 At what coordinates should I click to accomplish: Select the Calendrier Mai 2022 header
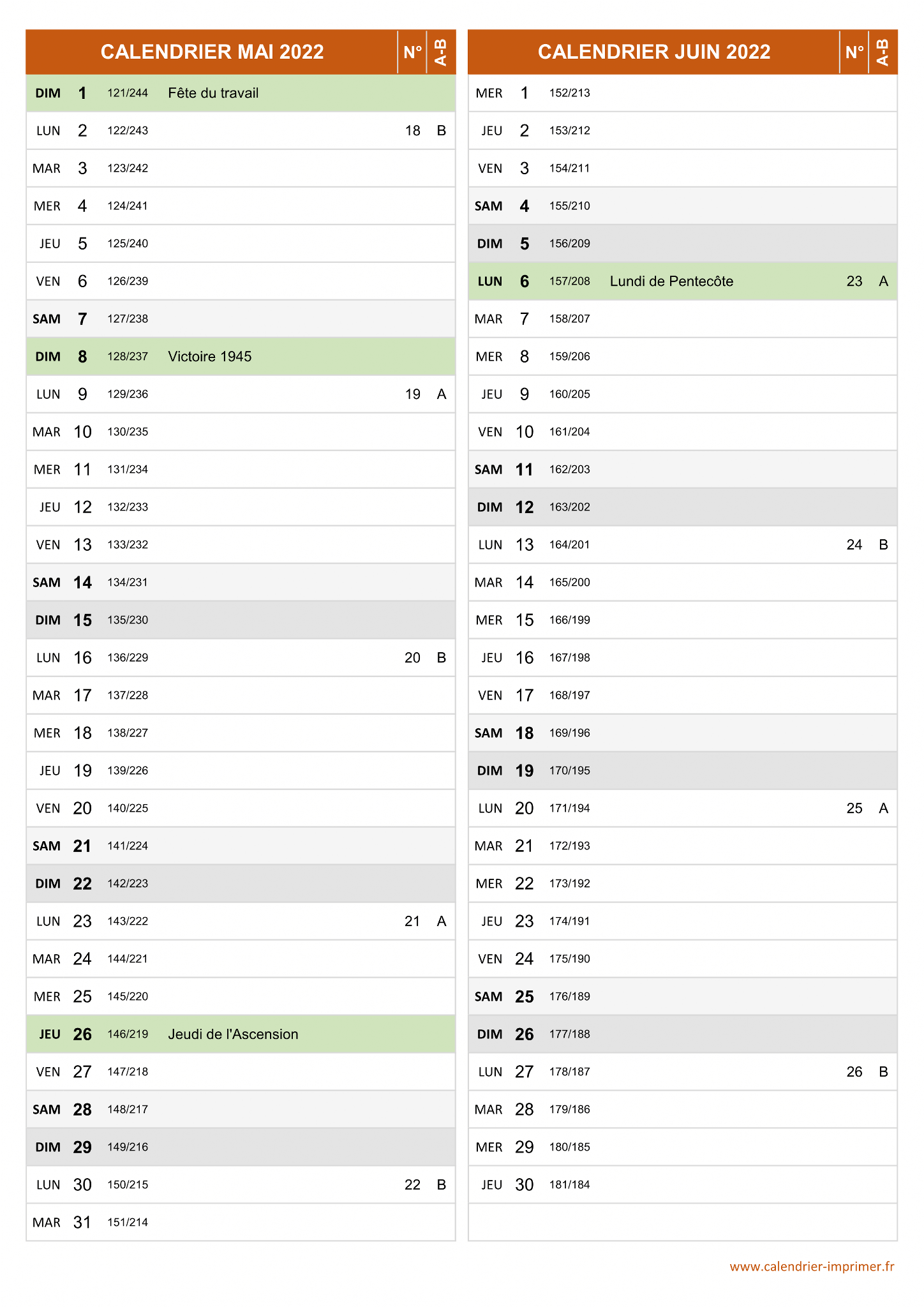point(212,52)
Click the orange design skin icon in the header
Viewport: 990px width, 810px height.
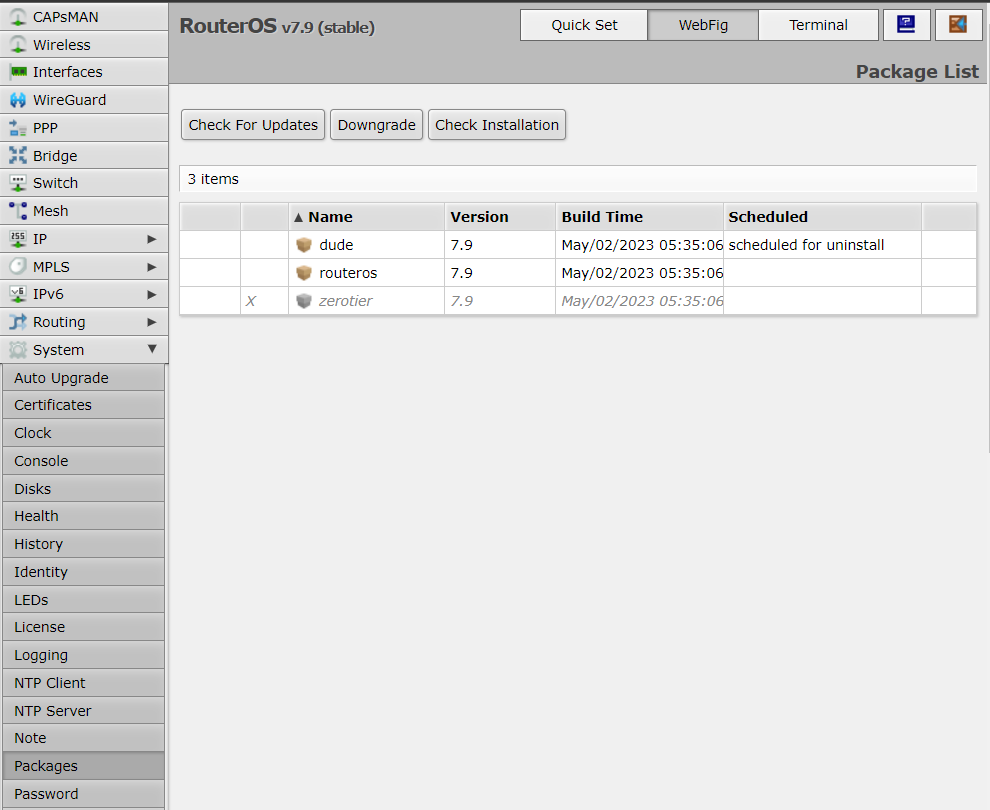958,25
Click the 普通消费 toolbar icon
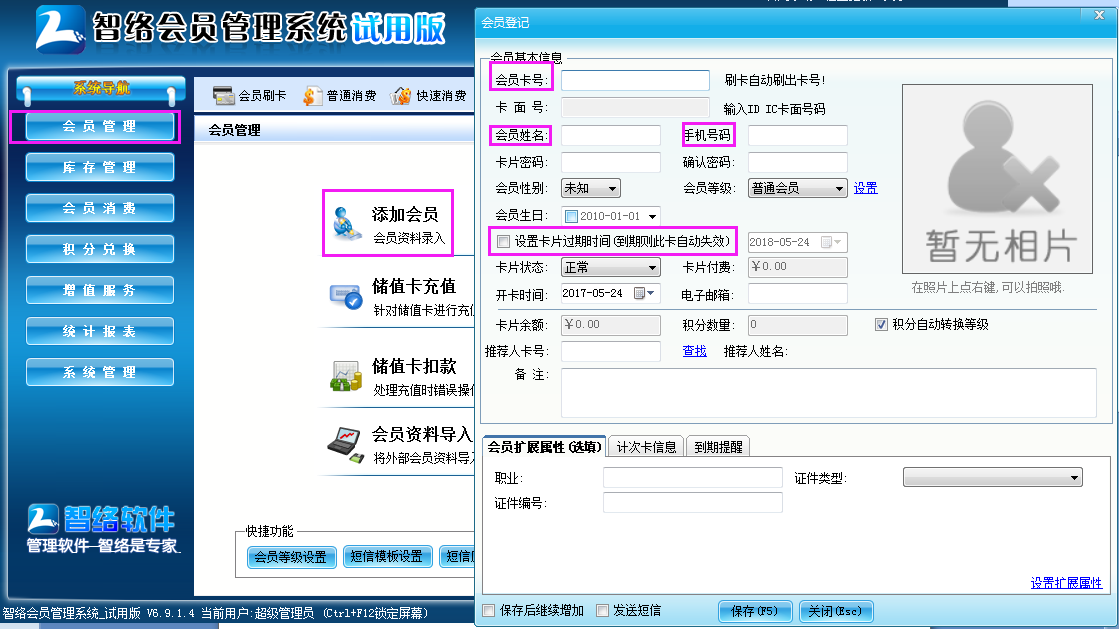The image size is (1119, 629). (312, 96)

· · ·

* [How to complete this task] This task calls for the lines from the line holding "Click the orange" through the last line above, restated word for word with both ends included and the pictures dropped.

* [Written response]
Click the orange design skin icon in the header
Viewport: 990px width, 810px height.
958,25
Click the 普通消费 toolbar icon
The image size is (1119, 629). (312, 96)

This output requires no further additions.